Actually, that’s a trick question!
There’s a difference between backing up your photos for safekeeping, and sharing photos with your family and friends – and you need to use different tools for each one.
This is a question that frequently comes up in conversations with my clients, so it’s important to clarify that these two tasks are not the same thing!
You probably don’t want to share your entire photo collection – but you definitely need to back up the whole collection.
Today’s post will be focused on sharing your photos using a cloud-based service, how various services store the images shared on their sites, and privacy considerations you should consider before you make your choices.
What You Need to Know About Sharing Photos on the Cloud
When you think about how you share your photos (and who you share them with), consider your whole collection. There are people captured in the images in your collection that you know would love a chance to see those photos – either for the first time, or to reminisce about a fun moment from the past – but it’s unlikely everyone you know would want access to every single one of your photos.
It’s sort of a “part” versus “whole” situation – and that’s why it’s important that you treat backup and sharing as separate tasks.
It’s critical that you have a backup system that copies ALL your photos to a safe place, so that if something happens to your original copies, you have a way to restore those images. In a previous post, I gave some tips for backing up your photos, so you can check out that article if you need a place to start.
Then when you’re ready to share your photos, you can share just the most relevant photos with the people who would enjoy seeing them, using a photo sharing service or social media platform.
Sharing Photos on Social Media Sites
In our social media communities, we might share photos of everyday moments or milestones. Your social media friends or followers don’t want to see copies of every photo you take, but they enjoy viewing hand-selected favorites.
Social media is a good place to keep folks updated about what’s going on in your life, so think about it as a place to share the highlights of your photo collection.
Because social media sites typically compress/optimize the photos stored there, it’s not a good place to restore photos if something happens to your originals – so it’s never a good idea to treat a social media site (like Facebook) as a backup service.

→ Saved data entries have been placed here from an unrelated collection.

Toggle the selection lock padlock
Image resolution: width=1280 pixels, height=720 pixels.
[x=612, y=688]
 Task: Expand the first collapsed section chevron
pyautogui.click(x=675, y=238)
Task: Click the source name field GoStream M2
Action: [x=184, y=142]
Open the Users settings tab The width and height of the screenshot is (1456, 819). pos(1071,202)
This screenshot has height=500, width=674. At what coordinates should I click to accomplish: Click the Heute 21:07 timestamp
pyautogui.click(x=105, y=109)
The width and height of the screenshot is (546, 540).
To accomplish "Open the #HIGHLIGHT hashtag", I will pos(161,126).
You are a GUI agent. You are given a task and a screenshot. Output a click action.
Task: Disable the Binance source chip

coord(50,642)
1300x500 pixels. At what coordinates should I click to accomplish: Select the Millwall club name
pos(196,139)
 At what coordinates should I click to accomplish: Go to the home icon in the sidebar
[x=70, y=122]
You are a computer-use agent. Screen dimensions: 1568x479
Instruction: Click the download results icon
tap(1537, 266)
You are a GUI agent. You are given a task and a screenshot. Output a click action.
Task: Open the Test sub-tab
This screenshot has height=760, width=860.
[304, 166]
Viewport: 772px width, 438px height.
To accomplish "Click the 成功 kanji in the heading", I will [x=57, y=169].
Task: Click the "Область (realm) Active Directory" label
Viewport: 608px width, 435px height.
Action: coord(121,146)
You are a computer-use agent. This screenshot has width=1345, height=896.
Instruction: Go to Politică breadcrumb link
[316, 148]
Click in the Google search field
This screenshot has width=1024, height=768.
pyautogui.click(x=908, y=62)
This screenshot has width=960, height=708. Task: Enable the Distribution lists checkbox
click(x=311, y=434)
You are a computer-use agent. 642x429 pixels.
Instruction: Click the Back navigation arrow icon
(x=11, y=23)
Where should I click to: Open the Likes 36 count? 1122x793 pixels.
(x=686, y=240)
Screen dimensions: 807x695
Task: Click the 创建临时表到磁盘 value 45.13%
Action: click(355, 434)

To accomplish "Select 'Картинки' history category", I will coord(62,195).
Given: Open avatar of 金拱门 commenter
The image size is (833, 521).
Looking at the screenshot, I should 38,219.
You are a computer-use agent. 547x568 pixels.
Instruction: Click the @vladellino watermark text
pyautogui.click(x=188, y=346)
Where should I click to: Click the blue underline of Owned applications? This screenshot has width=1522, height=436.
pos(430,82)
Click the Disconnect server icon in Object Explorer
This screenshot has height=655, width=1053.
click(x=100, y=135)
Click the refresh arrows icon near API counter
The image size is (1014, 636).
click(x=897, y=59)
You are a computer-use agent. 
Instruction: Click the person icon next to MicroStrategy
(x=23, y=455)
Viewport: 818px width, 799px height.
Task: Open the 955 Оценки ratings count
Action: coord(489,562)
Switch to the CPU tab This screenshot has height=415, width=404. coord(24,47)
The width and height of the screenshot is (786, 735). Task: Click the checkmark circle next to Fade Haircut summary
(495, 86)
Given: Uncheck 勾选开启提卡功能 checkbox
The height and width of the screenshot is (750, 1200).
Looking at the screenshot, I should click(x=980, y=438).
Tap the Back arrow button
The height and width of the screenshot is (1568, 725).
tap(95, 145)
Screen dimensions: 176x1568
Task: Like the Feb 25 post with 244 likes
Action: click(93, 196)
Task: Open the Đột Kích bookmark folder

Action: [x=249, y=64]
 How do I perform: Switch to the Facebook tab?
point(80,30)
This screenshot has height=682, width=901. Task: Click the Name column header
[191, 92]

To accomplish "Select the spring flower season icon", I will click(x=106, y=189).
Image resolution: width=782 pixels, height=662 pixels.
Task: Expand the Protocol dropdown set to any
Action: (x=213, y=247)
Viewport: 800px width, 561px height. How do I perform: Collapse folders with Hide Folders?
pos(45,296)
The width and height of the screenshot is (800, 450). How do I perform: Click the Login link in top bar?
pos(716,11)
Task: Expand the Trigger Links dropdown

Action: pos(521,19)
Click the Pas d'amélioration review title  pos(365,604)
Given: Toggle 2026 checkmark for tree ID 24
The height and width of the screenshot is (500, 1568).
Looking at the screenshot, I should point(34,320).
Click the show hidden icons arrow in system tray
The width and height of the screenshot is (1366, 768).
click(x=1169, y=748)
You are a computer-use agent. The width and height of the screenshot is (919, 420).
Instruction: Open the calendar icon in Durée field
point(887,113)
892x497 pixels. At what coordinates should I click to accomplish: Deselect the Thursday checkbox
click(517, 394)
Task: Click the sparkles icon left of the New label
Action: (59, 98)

Also, remember that social media platforms are public sites, so always check your privacy settings if you are concerned about who might have access to your photos. From time to time, these sites can change their features, which can also change access rules – so it’s a good idea to stay up-to-date on those changes, and periodically review your privacy settings.
Sharing Photos Using Photo Sharing Services
As a photographer, there will also be precious moments when people in your community are participants in events, special get-togethers, family dinners, and other milestones. When that happens, the photos you share are part of their histories, too. Those are great photos to consider sharing via a photo sharing service.
When you share images on a photo sharing site, you can give other people direct access to the photos, so they can download high-quality originals. My favorite photo sharing sites are SmugMug, Amazon Prime Photos, and Dropbox, but there are tons of options.
With each of these services, you set up a paid account and set your own privacy settings, so you have control over who can view and download your photos. You can set up shared albums or folders, then decide who has access to each one.
This can be a convenient way to work together on group projects, too. On many photo sharing sites, you can even add comments or ask questions about specific photos, which makes these services a great tool for collaboration.
For my father’s 80th birthday album, my family used a sharing service to share potential photos for the album and make decisions about final selections. My sisters uploaded photos that I downloaded and used to create his album.
Our mother added comments and answered questions in places where we needed a little help. Since we all live in different states, using a photo sharing site was an easy and fun way to collaborate on this important project.
Using Apple’s Shared Albums for Sharing Photos
You can also use Apple’s Shared Album feature to share photos. You can set up a Shared Album, then invite people to view your photos via iCloud. It’s a great way for people to view updates within a friend group or family, without having to take up space on your devices.
Since the photos for each Shared Album are stored in the album creator’s iCloud Photo Library account, they don’t live on the viewer’s device, which is handy in certain circumstances.
For example, we have a shared album for our family to view photos and videos of our puppies! We have days when we share a lot of photos, and we don’t all want those images eating up space on all our phones. Apple’s Shared Album feature makes it possible for everyone to view the images, without having to download all of them.
When you use Apple’s Shared Album feature, be aware that the photos will be compressed, which means you can maximize the space in your account – but if you want to get a copy of a particular image to use for yourself, contact the person who shared the photo for an original, full-size, high quality copy.
Making Sure You’ve Got Your Bases Covered
We all want to keep our photos safe AND share them with our friends and family members, and we want to do both of these tasks in the best, most efficient, and safest ways.
Treating backing up your photos and sharing photos as two separate and important tasks enables you to make smart choices about what tools you’ll use for each one.
Once you’ve got your tools and systems in place, you’ll have your bases covered, and you can snap and share all the photos you want.